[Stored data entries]
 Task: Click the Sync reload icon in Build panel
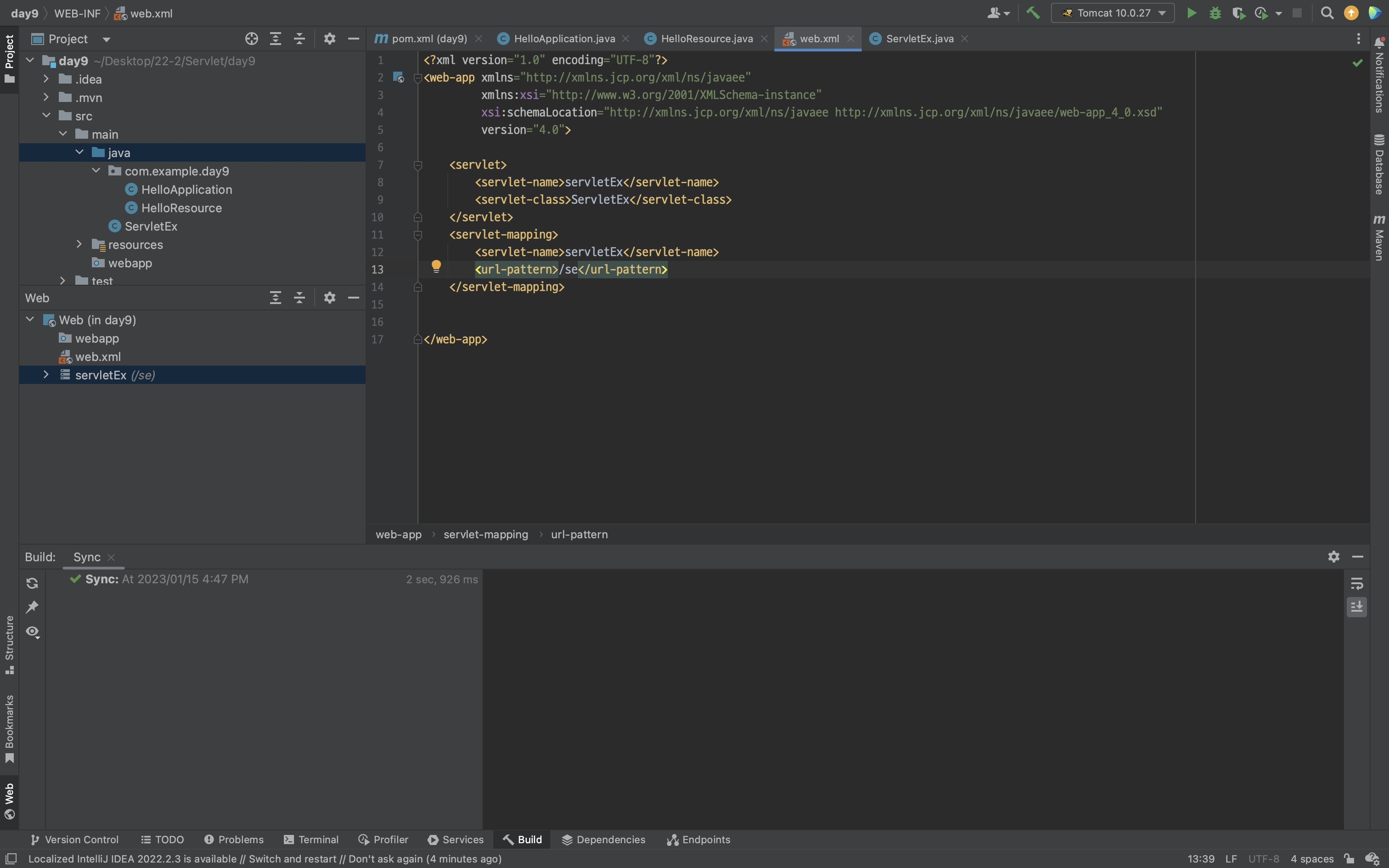[32, 583]
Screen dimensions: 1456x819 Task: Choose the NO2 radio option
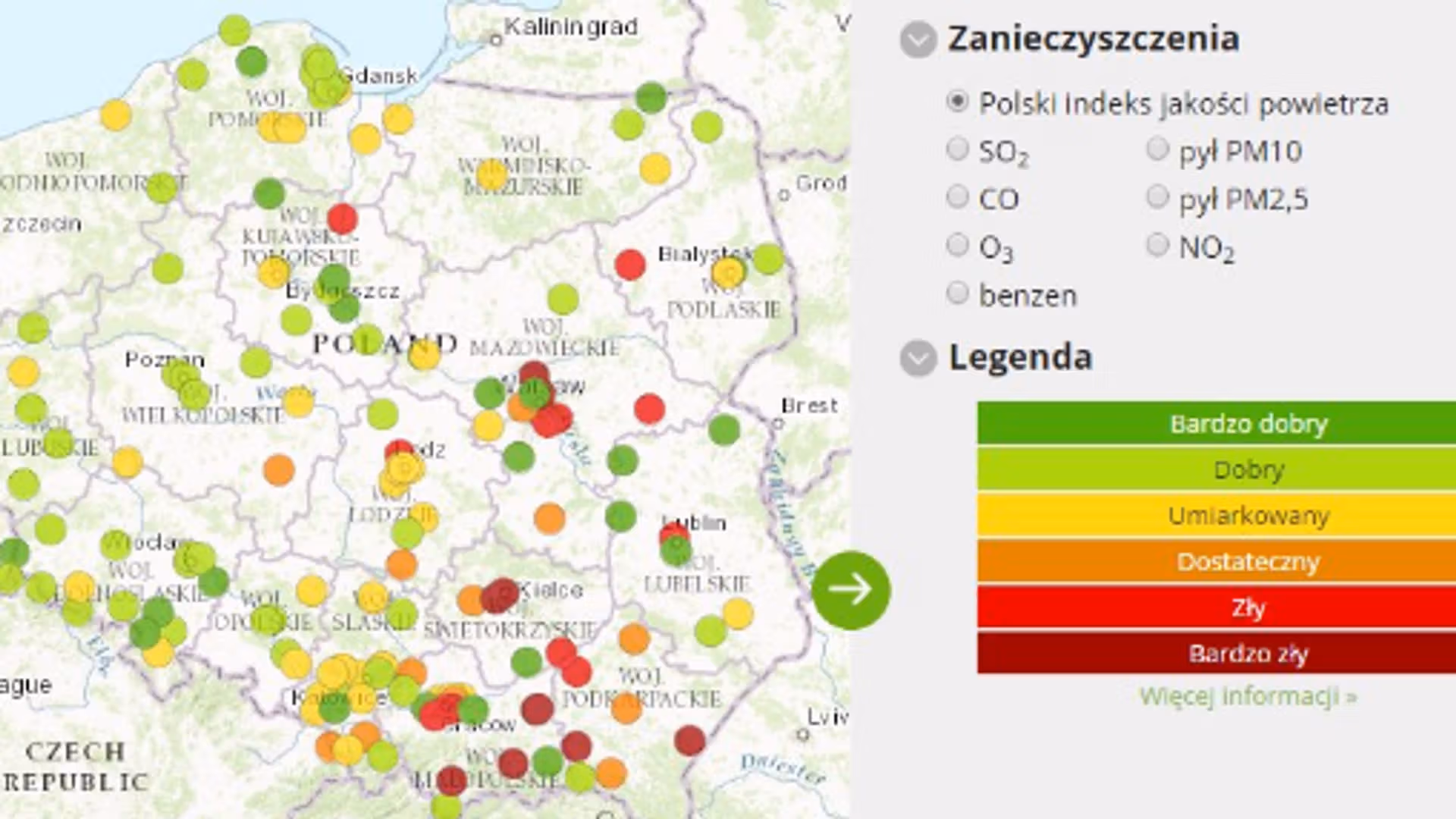click(x=1157, y=245)
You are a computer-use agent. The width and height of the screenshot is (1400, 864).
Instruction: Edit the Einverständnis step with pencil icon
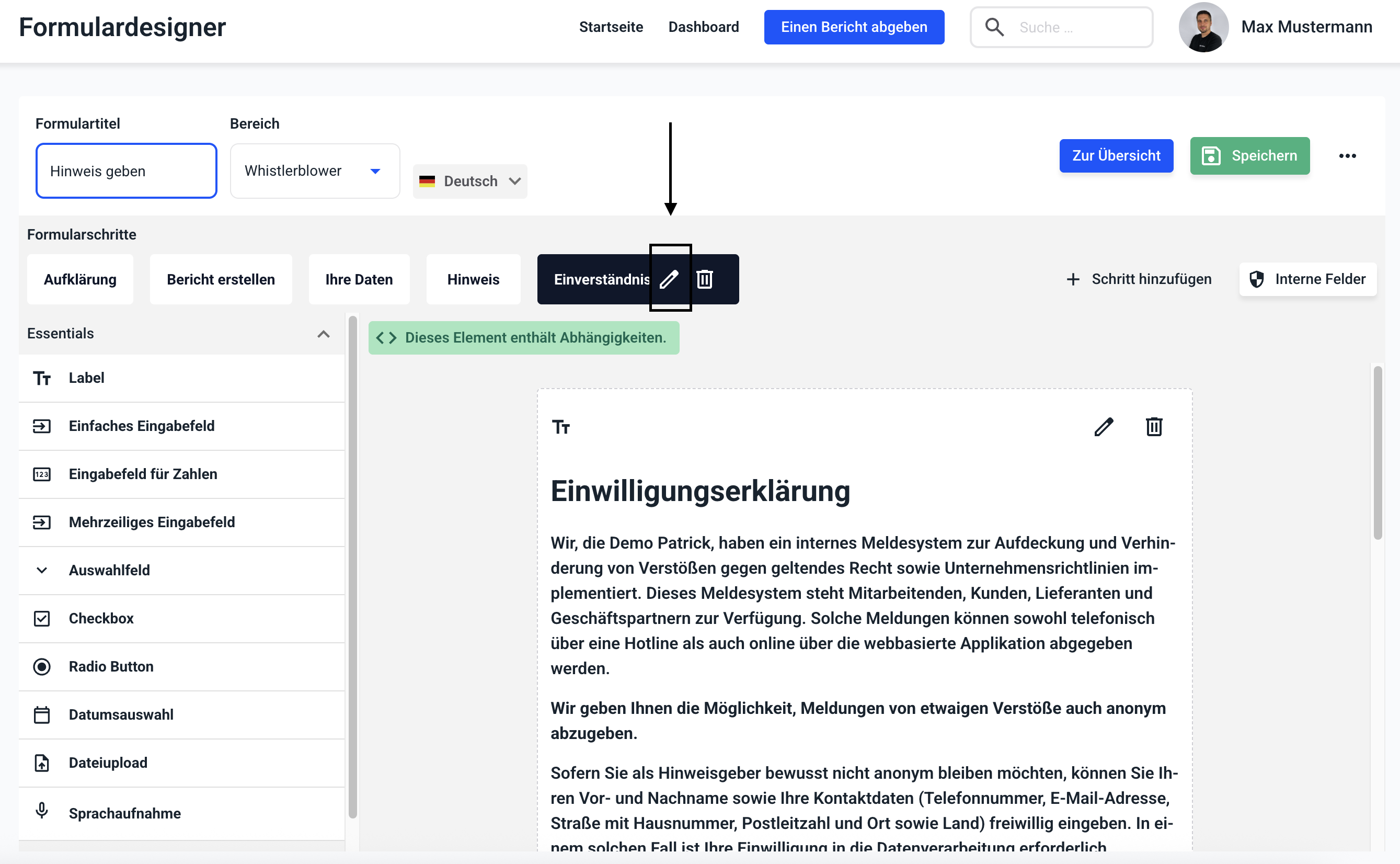coord(670,279)
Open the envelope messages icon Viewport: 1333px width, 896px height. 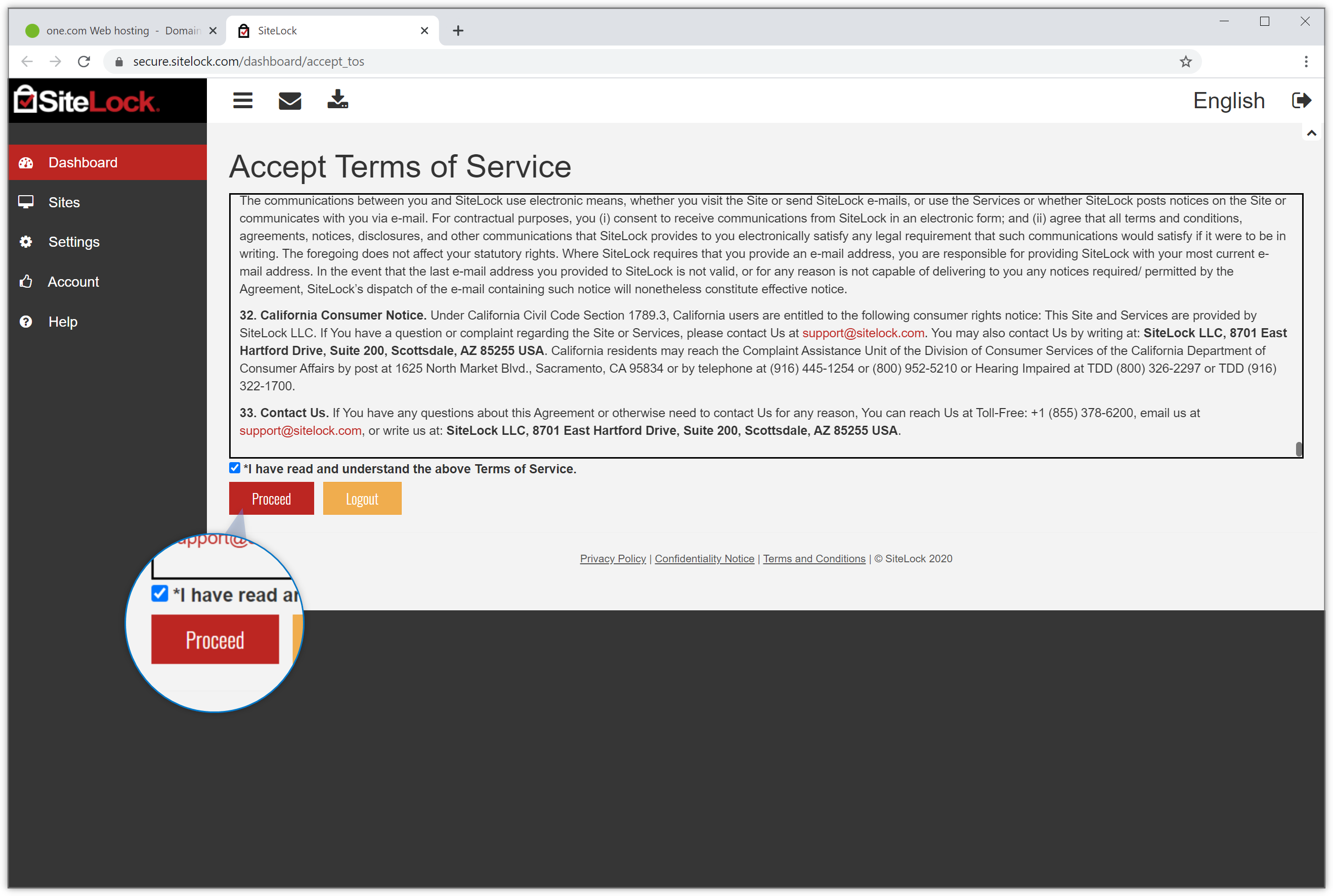290,101
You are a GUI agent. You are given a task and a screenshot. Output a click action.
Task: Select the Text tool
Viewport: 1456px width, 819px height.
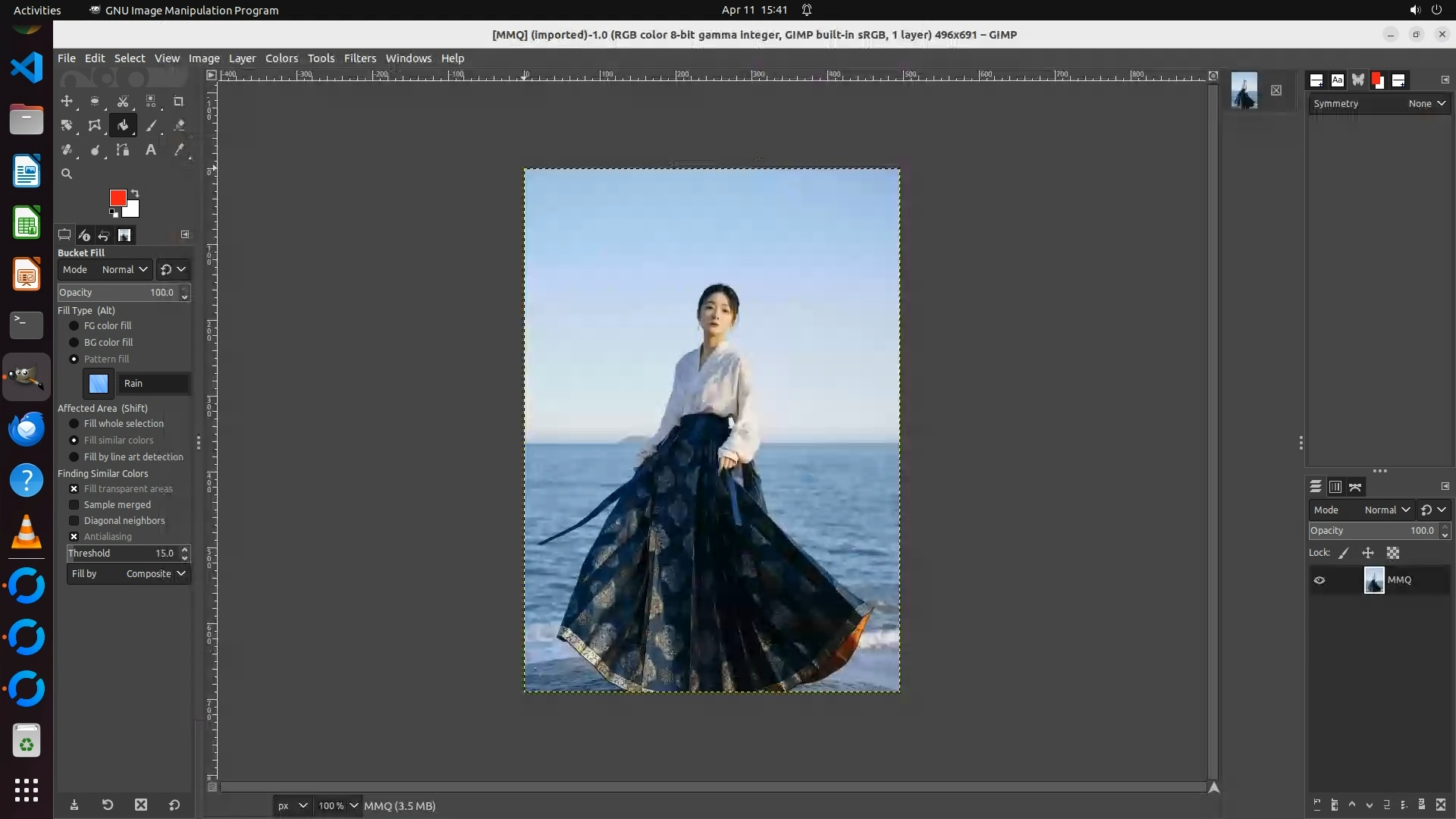pyautogui.click(x=151, y=150)
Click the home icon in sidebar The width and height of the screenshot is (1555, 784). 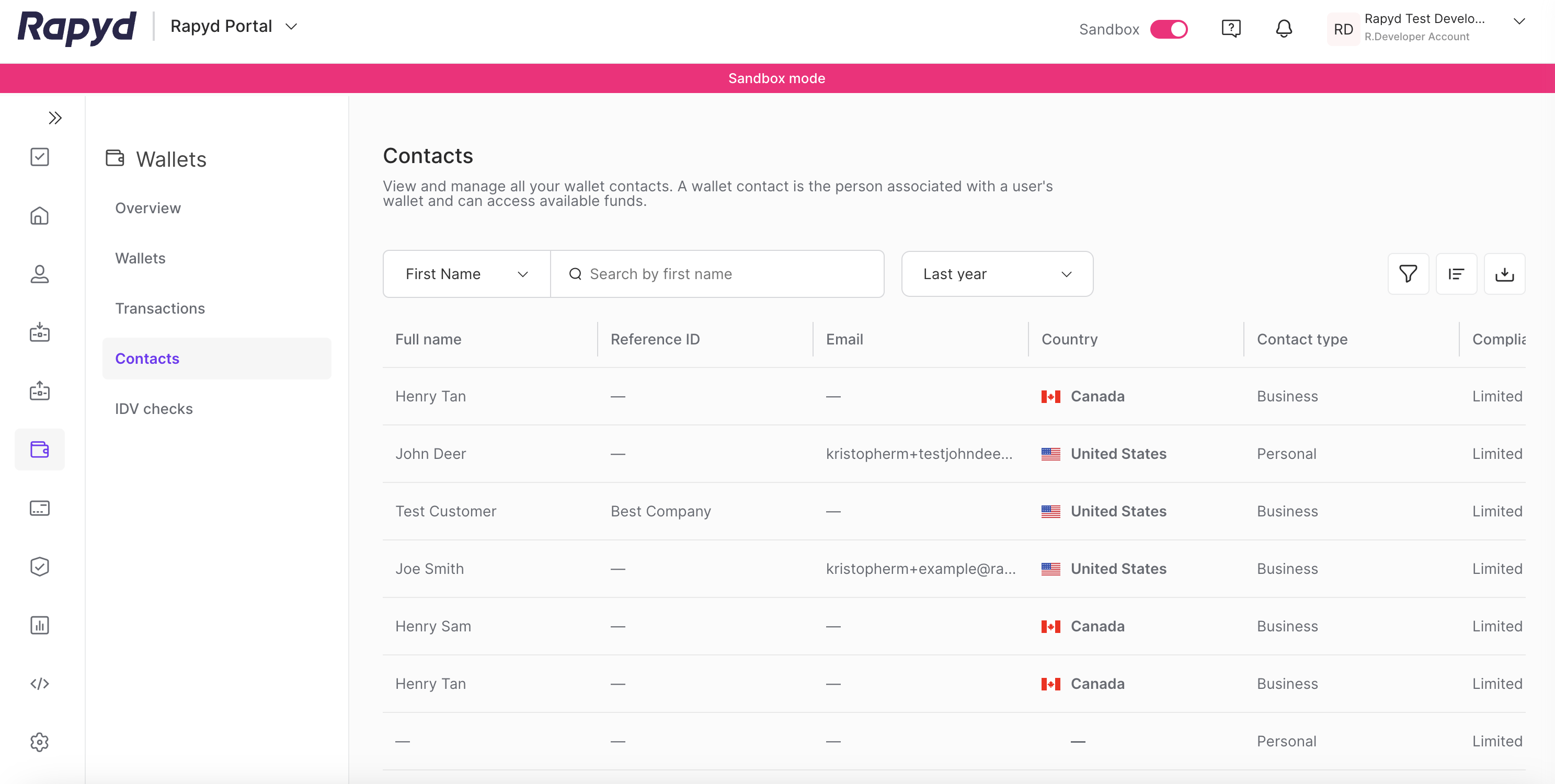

▶ The task
Every line that holds the word "agent" should be copied from the records.

▶ Answer to this exercise
You are a computer-use agent. The width and height of the screenshot is (1400, 864).
You are a GUI agent. You are given a task and a screenshot. Output a click action.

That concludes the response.